4. Refinement: Validate clusters and remove any erroneous duplicates.

In [1]:
# write your code from here
import pandas as pd
from sklearn.feature_extraction.text import TfidfVectorizer
from sklearn.cluster import DBSCAN
from sklearn.metrics.pairwise import cosine_similarity
import numpy as np

# Step 1: Data Set - Create a sample dataset for event registrations with duplicate entries.

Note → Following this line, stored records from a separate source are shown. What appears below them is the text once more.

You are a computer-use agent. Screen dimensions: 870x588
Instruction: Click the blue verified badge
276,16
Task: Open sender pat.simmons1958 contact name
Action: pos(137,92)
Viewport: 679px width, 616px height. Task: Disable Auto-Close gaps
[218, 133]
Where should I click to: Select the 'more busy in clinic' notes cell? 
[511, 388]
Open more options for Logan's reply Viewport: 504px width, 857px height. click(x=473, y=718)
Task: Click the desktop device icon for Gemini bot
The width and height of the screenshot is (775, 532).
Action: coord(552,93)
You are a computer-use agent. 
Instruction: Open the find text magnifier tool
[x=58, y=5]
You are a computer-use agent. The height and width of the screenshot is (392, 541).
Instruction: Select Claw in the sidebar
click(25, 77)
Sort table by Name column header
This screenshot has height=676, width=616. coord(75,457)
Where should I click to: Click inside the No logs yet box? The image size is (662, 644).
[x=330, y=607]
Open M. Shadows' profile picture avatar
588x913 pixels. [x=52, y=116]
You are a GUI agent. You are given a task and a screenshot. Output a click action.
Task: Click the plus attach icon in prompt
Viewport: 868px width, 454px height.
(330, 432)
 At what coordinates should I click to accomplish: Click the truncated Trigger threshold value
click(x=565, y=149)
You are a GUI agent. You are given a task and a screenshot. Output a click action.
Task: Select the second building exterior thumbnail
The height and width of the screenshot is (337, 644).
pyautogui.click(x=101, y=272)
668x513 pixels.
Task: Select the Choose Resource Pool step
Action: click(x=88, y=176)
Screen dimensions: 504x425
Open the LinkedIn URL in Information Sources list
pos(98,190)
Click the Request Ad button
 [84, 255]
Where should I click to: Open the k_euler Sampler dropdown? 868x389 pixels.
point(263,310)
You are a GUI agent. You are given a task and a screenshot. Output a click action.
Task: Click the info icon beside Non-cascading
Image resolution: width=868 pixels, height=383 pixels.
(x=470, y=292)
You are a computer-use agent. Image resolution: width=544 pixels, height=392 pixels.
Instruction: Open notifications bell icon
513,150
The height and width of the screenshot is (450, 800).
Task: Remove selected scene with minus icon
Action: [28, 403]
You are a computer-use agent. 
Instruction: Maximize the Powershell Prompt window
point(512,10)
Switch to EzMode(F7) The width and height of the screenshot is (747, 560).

# We'll simulate variations in names, emails, and event titles.
data = {
    'RegistrationID': [1, 2, 3, 4, 5, 6, 7, 8, 9, 10, 11, 12, 13],
    'RegistrantName': [
        'Alex Johnson', 'Sarah Miller', 'David Lee', 'Emily Chen', 'Michael Brown',
        'Alex Jonson', 'Sara Miller', 'Dave Lee', 'Emly Chen', 'Mike Brown',
        'Alex Johnson', # Exact duplicate of ID 1
        'Sarah Miler', # Typo in 'Miller'
        'David Lee' # Exact duplicate of ID 3
    ],
    'RegistrantEmail': [
        'alex.j@example.com', 'sarah.m@example.com', 'david.l@example.com',
        'emily.c@example.com', 'michael.b@example.com',
        'alex.johnson@example.com', 's.miller@example.com', 'd.lee@example.com',
        'e.chen@example.com', 'm.brown@example.com',
        'alex.j@example.com', # Exact duplicate of ID 1's email
        'sarah.miller@example.com', # Similar to ID 2
        'david.l@example.com' # Exact duplicate of ID 3's email
    ],
    'EventTitle': [
        'Annual Tech Summit', 'Marketing Workshop', 'Data Science Conference',
        'AI Innovations Day', 'Product Launch Event',
        'Tech Summit', 'Marketing Workshop', 'Data Science Conf.',
        'AI Innovation Day', 'Product Launch',
        'Annual Tech Summit',
        'Marketing Workshp',
        'Data Science Conference'
    ]
}
df = pd.DataFrame(data)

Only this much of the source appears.